YOUR OBJECTIVE – Word for word, reproduce each entry.

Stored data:
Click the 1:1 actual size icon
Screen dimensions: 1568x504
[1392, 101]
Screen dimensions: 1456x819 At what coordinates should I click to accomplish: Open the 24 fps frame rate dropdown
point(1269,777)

THE ANSWER –
Click the 1:1 actual size icon
Screen dimensions: 1568x504
[1392, 101]
Screen dimensions: 1456x819 At what coordinates should I click to accomplish: Open the 24 fps frame rate dropdown
point(1269,777)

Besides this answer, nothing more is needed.